→ What the task requires
After finding the line containing "Instruction: Click the" below, please output that line and each following one through the line containing "Viewport: 875px width, 998px height.", exactly as written.

**** Provided material

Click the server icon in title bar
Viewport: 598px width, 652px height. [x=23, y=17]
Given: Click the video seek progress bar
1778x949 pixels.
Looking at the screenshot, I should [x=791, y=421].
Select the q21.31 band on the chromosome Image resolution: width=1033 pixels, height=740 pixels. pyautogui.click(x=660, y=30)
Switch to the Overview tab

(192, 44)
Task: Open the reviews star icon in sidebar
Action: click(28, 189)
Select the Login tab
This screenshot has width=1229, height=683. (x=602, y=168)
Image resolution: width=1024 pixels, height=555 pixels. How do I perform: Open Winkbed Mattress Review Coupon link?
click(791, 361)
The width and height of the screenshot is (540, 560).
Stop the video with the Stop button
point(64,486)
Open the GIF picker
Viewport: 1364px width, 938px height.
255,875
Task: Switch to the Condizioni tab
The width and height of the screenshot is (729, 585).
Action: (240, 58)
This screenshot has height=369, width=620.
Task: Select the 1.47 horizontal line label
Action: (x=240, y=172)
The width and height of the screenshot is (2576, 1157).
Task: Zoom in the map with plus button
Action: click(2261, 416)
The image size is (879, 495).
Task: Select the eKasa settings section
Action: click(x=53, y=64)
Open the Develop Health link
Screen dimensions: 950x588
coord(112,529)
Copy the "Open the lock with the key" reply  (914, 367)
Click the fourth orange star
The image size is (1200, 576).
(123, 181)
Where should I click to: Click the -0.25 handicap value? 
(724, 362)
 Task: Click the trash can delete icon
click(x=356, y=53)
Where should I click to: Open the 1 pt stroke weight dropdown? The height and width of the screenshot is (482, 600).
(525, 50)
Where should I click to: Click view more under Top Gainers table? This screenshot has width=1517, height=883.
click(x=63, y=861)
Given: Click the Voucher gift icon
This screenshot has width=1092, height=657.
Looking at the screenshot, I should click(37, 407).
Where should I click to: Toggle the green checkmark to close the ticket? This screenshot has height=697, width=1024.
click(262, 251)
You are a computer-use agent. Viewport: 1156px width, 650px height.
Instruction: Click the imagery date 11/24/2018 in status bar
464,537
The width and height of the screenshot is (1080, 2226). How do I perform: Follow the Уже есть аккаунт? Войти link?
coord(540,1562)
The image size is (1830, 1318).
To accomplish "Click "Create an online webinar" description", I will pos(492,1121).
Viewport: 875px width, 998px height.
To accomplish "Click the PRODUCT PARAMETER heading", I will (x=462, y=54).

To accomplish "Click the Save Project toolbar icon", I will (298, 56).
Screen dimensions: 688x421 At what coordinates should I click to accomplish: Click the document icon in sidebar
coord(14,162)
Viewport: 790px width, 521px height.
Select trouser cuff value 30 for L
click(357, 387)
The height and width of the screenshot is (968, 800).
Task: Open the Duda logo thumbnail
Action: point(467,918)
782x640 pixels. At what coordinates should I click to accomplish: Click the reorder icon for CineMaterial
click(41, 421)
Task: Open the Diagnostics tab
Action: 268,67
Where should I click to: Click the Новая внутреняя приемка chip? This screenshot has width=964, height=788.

********

→ Written response
Instruction: Click the imagery date 11/24/2018 in status bar
464,537
The width and height of the screenshot is (1080, 2226). How do I perform: Follow the Уже есть аккаунт? Войти link?
coord(540,1562)
The image size is (1830, 1318).
To accomplish "Click "Create an online webinar" description", I will pos(492,1121).
Viewport: 875px width, 998px height.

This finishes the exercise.